Chemical warfare is far deviant from the conventional warfare, using weapons like guns, bombs and artillery, because the destructive capabilities of chemical weapons are not limited to explosive power or a static event like a single death or an ammunitions explosion. Under the Chemical Weapons Convention protocols, the antagonistic use of living organisms (i.e. anthrax) and the use of nonliving toxins produced by living organisms (i.e. saxitoxin) are considered as chemical warfare. This international treaty stipulates that any toxin used for motives different from those allowed by the General Purpose Criterion (essentially defining necessary and allowable uses of chemicals) can be considered a chemical weapon.

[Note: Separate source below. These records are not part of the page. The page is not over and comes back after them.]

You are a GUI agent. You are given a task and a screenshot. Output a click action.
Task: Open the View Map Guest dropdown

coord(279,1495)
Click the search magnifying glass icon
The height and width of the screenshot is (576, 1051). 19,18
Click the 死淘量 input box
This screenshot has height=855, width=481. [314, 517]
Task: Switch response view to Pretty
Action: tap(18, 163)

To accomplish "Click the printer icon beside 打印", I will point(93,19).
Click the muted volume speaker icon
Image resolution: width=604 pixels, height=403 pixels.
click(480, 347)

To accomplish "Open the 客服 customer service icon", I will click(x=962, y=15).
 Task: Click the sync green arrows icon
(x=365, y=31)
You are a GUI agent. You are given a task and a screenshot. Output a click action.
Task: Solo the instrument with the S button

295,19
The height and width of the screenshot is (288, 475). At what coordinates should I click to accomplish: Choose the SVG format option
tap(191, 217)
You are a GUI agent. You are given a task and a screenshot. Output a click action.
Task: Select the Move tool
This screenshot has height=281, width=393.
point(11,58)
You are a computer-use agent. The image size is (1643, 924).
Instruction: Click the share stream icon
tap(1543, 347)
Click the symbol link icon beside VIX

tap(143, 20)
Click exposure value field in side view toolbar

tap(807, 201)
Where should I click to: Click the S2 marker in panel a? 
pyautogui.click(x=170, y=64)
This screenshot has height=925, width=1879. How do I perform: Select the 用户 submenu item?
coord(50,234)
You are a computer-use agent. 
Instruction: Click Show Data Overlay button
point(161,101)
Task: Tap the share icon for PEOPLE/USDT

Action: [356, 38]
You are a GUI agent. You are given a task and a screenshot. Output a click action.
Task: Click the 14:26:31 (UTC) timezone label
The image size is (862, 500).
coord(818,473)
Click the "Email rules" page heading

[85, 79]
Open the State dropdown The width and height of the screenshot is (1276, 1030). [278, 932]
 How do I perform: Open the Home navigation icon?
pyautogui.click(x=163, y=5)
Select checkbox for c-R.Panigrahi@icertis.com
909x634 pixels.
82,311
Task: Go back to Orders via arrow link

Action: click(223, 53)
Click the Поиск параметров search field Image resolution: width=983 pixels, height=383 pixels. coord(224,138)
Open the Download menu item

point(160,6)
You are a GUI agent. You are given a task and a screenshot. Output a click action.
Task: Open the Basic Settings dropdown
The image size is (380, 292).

Nearly 70 different chemicals have been classified as Chemical Weapons agents during the past century. Chemical weapons are defined by the United Nations as weapons of mass destruction and their creation and proliferation was outlawed by the same Chemical Weapons Convention. The convention also deemed that chemicals would be organized into three significantly different molecular based categories:
- Schedule 1
- These chemicals have very limited uses. They are relegated to use only for research and medical purposes. An example of such chemical is mustard gas.
- Schedule 2
- These chemicals have limited large-scale use, however are readily employable on a small-scale level. An example of such a chemical is the diluted product of sarin.
- Schedule 3
- These chemicals have qualifiedly legal warrants for large-scale production. An example of such a chemical would be chloropicrin.